Iranian/Persian traditional music (also known as mūsīqī-e sonnatī-e īrānī or mūsīqī-e aṣīl-e īrānī) is now modernly classified into the Dastgāh system. This system is a modal system, in the fact that it utilizes distinct modes of music, in this case seven. Each of these seven modes, referred to as Dastgāh, are then classified into smaller units (usually only one), each called an āvāz. Every āvāz consists of short pieces and melodies of music called the gousheh that, although each has its own characteristics, share one central characteristic in the āvāz.

The seven main Dastgāh of Iranian music are modernly known as Shour, Māhour, Homāyoun, Segāh, Chāhārgāh, Rāstpanjgāh, and Navā. Each of these seven is considered to be its own āvāz. Yet, Dastgāh-e Shour also contains the four āvāz-e Abou'atā, āvāz-e Bayāt-e-Tork, āvāz-e Afshāri, and āvāz-e Dashti along with its own āvāz-e Shour. Similarly, Dastgāh-e Homāyoun contains both āvāz-e Homāyoun and āvāz-e Esfahān. Shour is mainly considered the mother of all Dastgāh. 

The classification is as below:

Dastgāh-e Šur (mother of all Dastgāh)
Āvāz-e Dashti
Āvāz-e Abou'atā
Āvāz-e Bayāt-e Tork
Āvāz-e Bayāt-e Kord
Āvāz-e Afshāri
Dastgāh-e Homāyoun
Āvāz-e Bayāt-e Esfahān
Dastgāh-e Segāh (third place)
Dastgāh-e Chāhārgāh (fourth place)
Dastgāh-e Rāstpanjgāh (fifth place)
Dastgāh-e Māhur
Dastgāh-e Navā
A complete book in Iranian traditional music is called the radif, which consists of all seven Dastgāh.

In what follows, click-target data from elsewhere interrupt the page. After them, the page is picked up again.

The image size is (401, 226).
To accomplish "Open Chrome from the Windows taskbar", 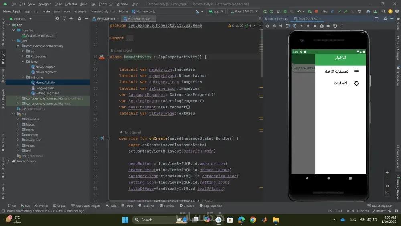I will 253,220.
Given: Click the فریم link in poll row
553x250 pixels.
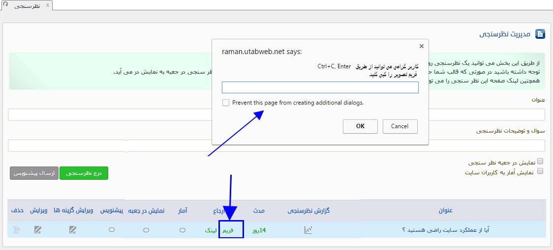Looking at the screenshot, I should click(x=227, y=230).
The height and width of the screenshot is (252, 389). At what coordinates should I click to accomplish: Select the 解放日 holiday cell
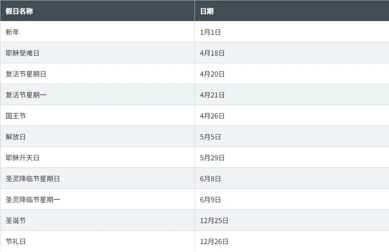[x=16, y=137]
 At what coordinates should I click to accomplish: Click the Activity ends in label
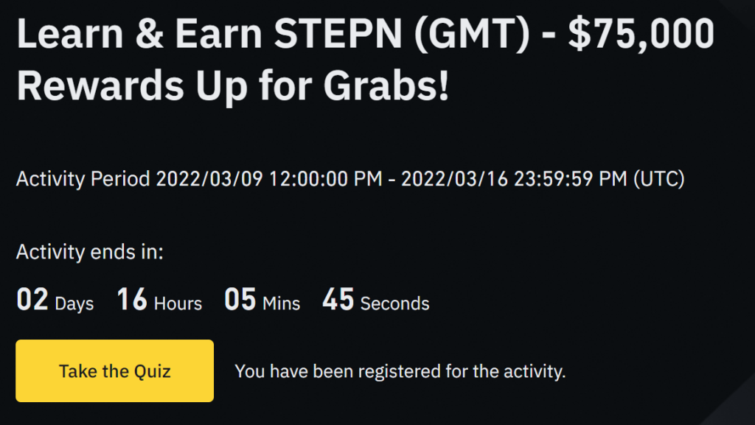click(x=89, y=252)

Such a radif would traditionally be written by the master, the ostād, and then played, learned, and thoroughly memorized by the apprentice before he could become a master. Each radif consists of approximately 200–400 gousheh.

References
Lashgari, Manouchehr. Radif of Iranian Music. Chang Publications, 2003, p. 3.